> [PROBLEM DETAILS] Tally the lines in the data below in which the word "section" occurs, then give only the total.

> [RAW DATA]

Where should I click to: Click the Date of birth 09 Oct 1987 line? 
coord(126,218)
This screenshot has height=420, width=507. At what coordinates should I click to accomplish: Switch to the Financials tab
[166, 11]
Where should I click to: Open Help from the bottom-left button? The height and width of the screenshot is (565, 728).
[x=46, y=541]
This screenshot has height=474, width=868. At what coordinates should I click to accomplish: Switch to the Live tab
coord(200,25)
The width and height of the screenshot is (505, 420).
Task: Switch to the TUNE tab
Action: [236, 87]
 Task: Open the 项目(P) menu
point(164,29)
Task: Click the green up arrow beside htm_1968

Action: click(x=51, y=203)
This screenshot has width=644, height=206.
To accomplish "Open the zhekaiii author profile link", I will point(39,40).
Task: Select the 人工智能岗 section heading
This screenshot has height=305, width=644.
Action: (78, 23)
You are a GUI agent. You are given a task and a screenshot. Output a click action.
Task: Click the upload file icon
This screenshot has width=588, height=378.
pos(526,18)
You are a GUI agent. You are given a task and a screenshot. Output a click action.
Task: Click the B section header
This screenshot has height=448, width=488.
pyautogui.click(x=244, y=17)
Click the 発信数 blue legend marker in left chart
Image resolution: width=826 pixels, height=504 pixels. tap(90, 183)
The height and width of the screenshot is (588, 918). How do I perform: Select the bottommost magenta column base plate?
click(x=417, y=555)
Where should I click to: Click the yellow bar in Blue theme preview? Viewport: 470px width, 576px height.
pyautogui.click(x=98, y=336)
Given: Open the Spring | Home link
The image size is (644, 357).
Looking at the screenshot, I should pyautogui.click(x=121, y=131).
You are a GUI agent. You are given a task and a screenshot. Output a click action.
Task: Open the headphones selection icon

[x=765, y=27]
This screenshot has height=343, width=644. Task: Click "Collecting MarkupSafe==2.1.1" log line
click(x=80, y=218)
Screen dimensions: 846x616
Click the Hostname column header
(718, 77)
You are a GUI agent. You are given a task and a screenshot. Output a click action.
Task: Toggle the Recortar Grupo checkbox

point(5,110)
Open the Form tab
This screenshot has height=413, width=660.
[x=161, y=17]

> [SOLUTION] 2